**INSTRUCTIONS TO FOLLOW**: Please output each entry in the material beneath exactly as shown.

>>>>>

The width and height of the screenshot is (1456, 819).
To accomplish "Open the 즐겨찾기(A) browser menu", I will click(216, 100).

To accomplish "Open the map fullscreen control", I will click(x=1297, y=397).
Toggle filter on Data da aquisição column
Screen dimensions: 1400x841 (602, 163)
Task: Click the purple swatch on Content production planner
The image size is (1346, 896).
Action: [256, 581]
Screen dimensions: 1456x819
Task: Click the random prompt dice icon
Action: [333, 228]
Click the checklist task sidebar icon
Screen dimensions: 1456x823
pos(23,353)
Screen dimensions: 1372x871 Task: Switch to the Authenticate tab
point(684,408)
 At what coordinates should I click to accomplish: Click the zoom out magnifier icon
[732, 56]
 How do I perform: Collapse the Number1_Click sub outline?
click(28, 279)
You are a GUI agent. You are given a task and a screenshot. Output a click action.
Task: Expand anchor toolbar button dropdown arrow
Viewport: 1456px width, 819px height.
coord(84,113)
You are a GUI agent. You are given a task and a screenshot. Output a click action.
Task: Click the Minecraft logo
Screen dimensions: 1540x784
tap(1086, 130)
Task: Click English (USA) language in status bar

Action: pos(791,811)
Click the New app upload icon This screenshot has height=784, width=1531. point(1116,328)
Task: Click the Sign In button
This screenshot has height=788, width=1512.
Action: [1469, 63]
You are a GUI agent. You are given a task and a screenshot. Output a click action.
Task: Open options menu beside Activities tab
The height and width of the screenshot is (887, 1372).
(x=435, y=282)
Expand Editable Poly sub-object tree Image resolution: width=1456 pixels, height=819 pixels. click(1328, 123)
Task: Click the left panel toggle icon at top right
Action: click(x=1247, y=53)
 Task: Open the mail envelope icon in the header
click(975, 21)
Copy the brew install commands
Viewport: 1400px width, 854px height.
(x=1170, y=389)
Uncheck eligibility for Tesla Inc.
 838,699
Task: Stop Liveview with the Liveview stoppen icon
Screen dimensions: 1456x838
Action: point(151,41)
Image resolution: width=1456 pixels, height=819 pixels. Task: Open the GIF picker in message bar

<<<<<

**OUTPUT OF THE EXERCISE**:
The width and height of the screenshot is (1456, 819).
To accomplish "Open the 즐겨찾기(A) browser menu", I will click(216, 100).

To accomplish "Open the map fullscreen control", I will click(x=1297, y=397).
Toggle filter on Data da aquisição column
Screen dimensions: 1400x841 (602, 163)
Task: Click the purple swatch on Content production planner
The image size is (1346, 896).
Action: [256, 581]
Screen dimensions: 1456x819
Task: Click the random prompt dice icon
Action: [333, 228]
Click the checklist task sidebar icon
Screen dimensions: 1456x823
pos(23,353)
Screen dimensions: 1372x871 Task: Switch to the Authenticate tab
point(684,408)
 At what coordinates should I click to accomplish: Click the zoom out magnifier icon
[732, 56]
 How do I perform: Collapse the Number1_Click sub outline?
click(28, 279)
You are a GUI agent. You are given a task and a screenshot. Output a click action.
Task: Expand anchor toolbar button dropdown arrow
Viewport: 1456px width, 819px height.
coord(84,113)
You are a GUI agent. You are given a task and a screenshot. Output a click action.
Task: Click the Minecraft logo
Screen dimensions: 1540x784
tap(1086, 130)
Task: Click English (USA) language in status bar

Action: pos(791,811)
Click the New app upload icon This screenshot has height=784, width=1531. point(1116,328)
Task: Click the Sign In button
This screenshot has height=788, width=1512.
Action: [1469, 63]
You are a GUI agent. You are given a task and a screenshot. Output a click action.
Task: Open options menu beside Activities tab
The height and width of the screenshot is (887, 1372).
(x=435, y=282)
Expand Editable Poly sub-object tree Image resolution: width=1456 pixels, height=819 pixels. click(1328, 123)
Task: Click the left panel toggle icon at top right
Action: click(x=1247, y=53)
 Task: Open the mail envelope icon in the header
click(975, 21)
Copy the brew install commands
Viewport: 1400px width, 854px height.
(x=1170, y=389)
Uncheck eligibility for Tesla Inc.
 838,699
Task: Stop Liveview with the Liveview stoppen icon
Screen dimensions: 1456x838
Action: point(151,41)
Image resolution: width=1456 pixels, height=819 pixels. Task: Open the GIF picker in message bar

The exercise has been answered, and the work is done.